◆ To be done ◆
Return every line of the rows below as a JSON list of strings, one string per line, with blank lines omitted.

═════ Entries provided

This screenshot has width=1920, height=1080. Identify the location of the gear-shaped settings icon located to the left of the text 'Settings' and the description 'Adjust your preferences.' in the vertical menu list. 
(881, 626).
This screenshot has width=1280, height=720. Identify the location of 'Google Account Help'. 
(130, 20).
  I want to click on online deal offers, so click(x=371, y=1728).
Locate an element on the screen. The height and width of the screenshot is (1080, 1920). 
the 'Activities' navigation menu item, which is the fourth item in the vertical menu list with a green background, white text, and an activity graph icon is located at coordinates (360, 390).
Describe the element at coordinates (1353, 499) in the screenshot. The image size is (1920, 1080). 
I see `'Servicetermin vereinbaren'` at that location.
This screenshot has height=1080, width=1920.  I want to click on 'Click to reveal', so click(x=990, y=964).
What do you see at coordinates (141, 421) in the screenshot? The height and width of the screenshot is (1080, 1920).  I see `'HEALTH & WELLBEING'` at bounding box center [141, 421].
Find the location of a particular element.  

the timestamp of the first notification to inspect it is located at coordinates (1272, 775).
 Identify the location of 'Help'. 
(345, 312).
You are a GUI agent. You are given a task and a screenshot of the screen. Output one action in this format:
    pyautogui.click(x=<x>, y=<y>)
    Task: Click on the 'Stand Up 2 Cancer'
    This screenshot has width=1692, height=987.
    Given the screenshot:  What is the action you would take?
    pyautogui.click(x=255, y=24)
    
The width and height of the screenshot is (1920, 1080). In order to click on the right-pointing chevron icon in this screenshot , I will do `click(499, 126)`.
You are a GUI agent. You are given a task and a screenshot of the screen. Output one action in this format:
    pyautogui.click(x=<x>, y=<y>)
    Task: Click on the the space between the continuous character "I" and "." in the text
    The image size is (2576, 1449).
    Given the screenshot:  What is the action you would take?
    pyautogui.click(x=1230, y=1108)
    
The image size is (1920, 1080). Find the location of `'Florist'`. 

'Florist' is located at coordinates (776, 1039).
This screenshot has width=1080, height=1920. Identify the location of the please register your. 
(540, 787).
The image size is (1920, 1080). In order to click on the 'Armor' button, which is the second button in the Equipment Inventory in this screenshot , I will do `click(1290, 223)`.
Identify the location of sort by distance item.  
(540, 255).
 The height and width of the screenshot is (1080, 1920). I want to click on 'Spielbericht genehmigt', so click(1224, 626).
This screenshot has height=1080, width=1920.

══════════

◆ Written response ◆
[
  "This screenshot has width=1920, height=1080. Identify the location of the gear-shaped settings icon located to the left of the text 'Settings' and the description 'Adjust your preferences.' in the vertical menu list. ",
  "(881, 626).",
  "This screenshot has width=1280, height=720. Identify the location of 'Google Account Help'. ",
  "(130, 20).",
  "  I want to click on online deal offers, so click(x=371, y=1728).",
  "Locate an element on the screen. The height and width of the screenshot is (1080, 1920). ",
  "the 'Activities' navigation menu item, which is the fourth item in the vertical menu list with a green background, white text, and an activity graph icon is located at coordinates (360, 390).",
  "Describe the element at coordinates (1353, 499) in the screenshot. The image size is (1920, 1080). ",
  "I see `'Servicetermin vereinbaren'` at that location.",
  "This screenshot has height=1080, width=1920.  I want to click on 'Click to reveal', so click(x=990, y=964).",
  "What do you see at coordinates (141, 421) in the screenshot? The height and width of the screenshot is (1080, 1920).  I see `'HEALTH & WELLBEING'` at bounding box center [141, 421].",
  "Find the location of a particular element.  ",
  "the timestamp of the first notification to inspect it is located at coordinates (1272, 775).",
  " Identify the location of 'Help'. ",
  "(345, 312).",
  "You are a GUI agent. You are given a task and a screenshot of the screen. Output one action in this format:",
  "    pyautogui.click(x=<x>, y=<y>)",
  "    Task: Click on the 'Stand Up 2 Cancer'",
  "    This screenshot has width=1692, height=987.",
  "    Given the screenshot:  What is the action you would take?",
  "    pyautogui.click(x=255, y=24)",
  "The width and height of the screenshot is (1920, 1080). In order to click on the right-pointing chevron icon in this screenshot , I will do `click(499, 126)`.",
  "You are a GUI agent. You are given a task and a screenshot of the screen. Output one action in this format:",
  "    pyautogui.click(x=<x>, y=<y>)",
  "    Task: Click on the the space between the continuous character \"I\" and \".\" in the text",
  "    The image size is (2576, 1449).",
  "    Given the screenshot:  What is the action you would take?",
  "    pyautogui.click(x=1230, y=1108)",
  "The image size is (1920, 1080). Find the location of `'Florist'`. ",
  "'Florist' is located at coordinates (776, 1039).",
  "This screenshot has width=1080, height=1920. Identify the location of the please register your. ",
  "(540, 787).",
  "The image size is (1920, 1080). In order to click on the 'Armor' button, which is the second button in the Equipment Inventory in this screenshot , I will do `click(1290, 223)`.",
  "Identify the location of sort by distance item.  ",
  "(540, 255).",
  " The height and width of the screenshot is (1080, 1920). I want to click on 'Spielbericht genehmigt', so click(1224, 626).",
  "This screenshot has height=1080, width=1920."
]